__Given request__
Pick out every line in the records below that contains the word "sidebar" and copy each of those lines.

__Data supplied__
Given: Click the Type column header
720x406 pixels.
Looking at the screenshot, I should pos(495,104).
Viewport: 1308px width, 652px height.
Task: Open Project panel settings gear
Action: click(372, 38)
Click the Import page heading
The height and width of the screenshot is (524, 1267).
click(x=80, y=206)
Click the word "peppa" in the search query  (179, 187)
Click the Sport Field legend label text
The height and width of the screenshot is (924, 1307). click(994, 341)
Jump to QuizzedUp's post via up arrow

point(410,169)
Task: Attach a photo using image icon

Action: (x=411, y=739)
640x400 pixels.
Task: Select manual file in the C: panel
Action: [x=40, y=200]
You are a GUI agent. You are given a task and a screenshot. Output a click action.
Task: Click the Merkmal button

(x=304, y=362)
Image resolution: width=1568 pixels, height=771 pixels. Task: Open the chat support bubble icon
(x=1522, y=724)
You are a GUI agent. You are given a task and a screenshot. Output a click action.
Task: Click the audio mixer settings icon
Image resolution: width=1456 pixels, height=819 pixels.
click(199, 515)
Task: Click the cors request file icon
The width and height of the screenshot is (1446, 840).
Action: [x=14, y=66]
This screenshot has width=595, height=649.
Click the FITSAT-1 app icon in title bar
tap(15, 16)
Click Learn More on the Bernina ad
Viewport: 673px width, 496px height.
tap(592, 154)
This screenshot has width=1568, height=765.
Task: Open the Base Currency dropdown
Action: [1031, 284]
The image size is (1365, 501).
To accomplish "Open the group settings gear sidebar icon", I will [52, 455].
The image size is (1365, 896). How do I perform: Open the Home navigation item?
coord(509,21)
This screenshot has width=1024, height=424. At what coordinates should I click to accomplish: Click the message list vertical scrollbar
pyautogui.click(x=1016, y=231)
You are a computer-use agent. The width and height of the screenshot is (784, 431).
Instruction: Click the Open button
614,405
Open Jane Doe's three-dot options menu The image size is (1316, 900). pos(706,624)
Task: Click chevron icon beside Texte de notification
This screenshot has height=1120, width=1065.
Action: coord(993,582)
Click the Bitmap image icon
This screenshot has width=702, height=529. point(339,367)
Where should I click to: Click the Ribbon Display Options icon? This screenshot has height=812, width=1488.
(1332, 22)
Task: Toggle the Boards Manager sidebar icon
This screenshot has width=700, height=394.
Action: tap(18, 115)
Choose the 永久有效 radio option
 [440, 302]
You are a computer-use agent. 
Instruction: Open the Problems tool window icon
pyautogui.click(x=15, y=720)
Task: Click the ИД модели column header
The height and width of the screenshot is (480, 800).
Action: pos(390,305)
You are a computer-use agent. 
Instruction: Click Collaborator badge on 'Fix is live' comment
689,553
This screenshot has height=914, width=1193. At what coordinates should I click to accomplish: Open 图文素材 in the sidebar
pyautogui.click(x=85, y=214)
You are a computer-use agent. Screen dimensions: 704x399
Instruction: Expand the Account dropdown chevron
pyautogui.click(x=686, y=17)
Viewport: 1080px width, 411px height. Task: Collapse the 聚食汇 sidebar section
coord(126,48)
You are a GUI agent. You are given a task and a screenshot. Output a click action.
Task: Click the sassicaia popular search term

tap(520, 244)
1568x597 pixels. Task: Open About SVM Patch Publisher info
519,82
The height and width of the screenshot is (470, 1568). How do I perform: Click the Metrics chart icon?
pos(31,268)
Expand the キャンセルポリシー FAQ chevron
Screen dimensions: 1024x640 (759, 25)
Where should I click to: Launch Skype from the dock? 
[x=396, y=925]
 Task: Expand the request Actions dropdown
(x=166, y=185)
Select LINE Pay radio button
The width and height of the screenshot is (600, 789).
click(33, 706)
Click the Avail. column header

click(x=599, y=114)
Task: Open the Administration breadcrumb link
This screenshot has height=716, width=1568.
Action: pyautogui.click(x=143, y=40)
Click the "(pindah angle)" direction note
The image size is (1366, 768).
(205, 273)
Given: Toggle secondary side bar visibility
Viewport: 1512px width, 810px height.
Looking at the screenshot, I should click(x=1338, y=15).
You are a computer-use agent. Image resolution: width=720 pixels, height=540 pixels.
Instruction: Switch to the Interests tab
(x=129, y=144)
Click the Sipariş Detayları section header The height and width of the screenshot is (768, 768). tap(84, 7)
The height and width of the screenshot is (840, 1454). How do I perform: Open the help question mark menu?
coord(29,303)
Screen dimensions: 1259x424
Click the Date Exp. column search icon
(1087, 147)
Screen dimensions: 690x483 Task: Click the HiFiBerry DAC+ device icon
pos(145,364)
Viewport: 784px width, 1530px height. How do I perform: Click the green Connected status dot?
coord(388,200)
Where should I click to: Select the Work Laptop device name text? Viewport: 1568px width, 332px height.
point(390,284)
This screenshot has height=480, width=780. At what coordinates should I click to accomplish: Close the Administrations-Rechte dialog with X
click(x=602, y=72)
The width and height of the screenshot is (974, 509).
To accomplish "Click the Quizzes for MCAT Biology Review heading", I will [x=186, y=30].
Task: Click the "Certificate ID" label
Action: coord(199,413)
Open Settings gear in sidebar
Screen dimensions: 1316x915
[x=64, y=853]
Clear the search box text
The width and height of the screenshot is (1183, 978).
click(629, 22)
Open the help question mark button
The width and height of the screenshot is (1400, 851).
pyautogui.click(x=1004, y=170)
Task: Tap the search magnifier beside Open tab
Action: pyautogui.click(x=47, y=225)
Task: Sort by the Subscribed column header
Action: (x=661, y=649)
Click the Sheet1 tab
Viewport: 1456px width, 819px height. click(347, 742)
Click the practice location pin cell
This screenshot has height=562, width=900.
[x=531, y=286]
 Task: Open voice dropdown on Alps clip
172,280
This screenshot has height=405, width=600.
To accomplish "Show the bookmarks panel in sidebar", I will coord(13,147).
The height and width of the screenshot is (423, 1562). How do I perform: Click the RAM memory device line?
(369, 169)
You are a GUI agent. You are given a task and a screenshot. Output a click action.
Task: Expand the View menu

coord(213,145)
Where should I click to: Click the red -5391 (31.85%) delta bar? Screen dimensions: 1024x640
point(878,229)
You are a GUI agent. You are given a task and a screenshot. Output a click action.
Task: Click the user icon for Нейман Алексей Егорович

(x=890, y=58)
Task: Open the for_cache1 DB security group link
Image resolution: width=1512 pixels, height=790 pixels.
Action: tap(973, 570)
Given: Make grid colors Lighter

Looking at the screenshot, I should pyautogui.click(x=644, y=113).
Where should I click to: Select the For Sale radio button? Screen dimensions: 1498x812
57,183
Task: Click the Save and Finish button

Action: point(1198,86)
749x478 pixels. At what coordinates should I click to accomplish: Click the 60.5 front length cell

__Final result__
To accomplish "Open the group settings gear sidebar icon", I will [52, 455].
Task: Toggle the Boards Manager sidebar icon
This screenshot has height=914, width=1193. At what coordinates should I click to accomplish: Open 图文素材 in the sidebar
Viewport: 1080px width, 411px height. Task: Collapse the 聚食汇 sidebar section
Open Settings gear in sidebar
To accomplish "Show the bookmarks panel in sidebar", I will coord(13,147).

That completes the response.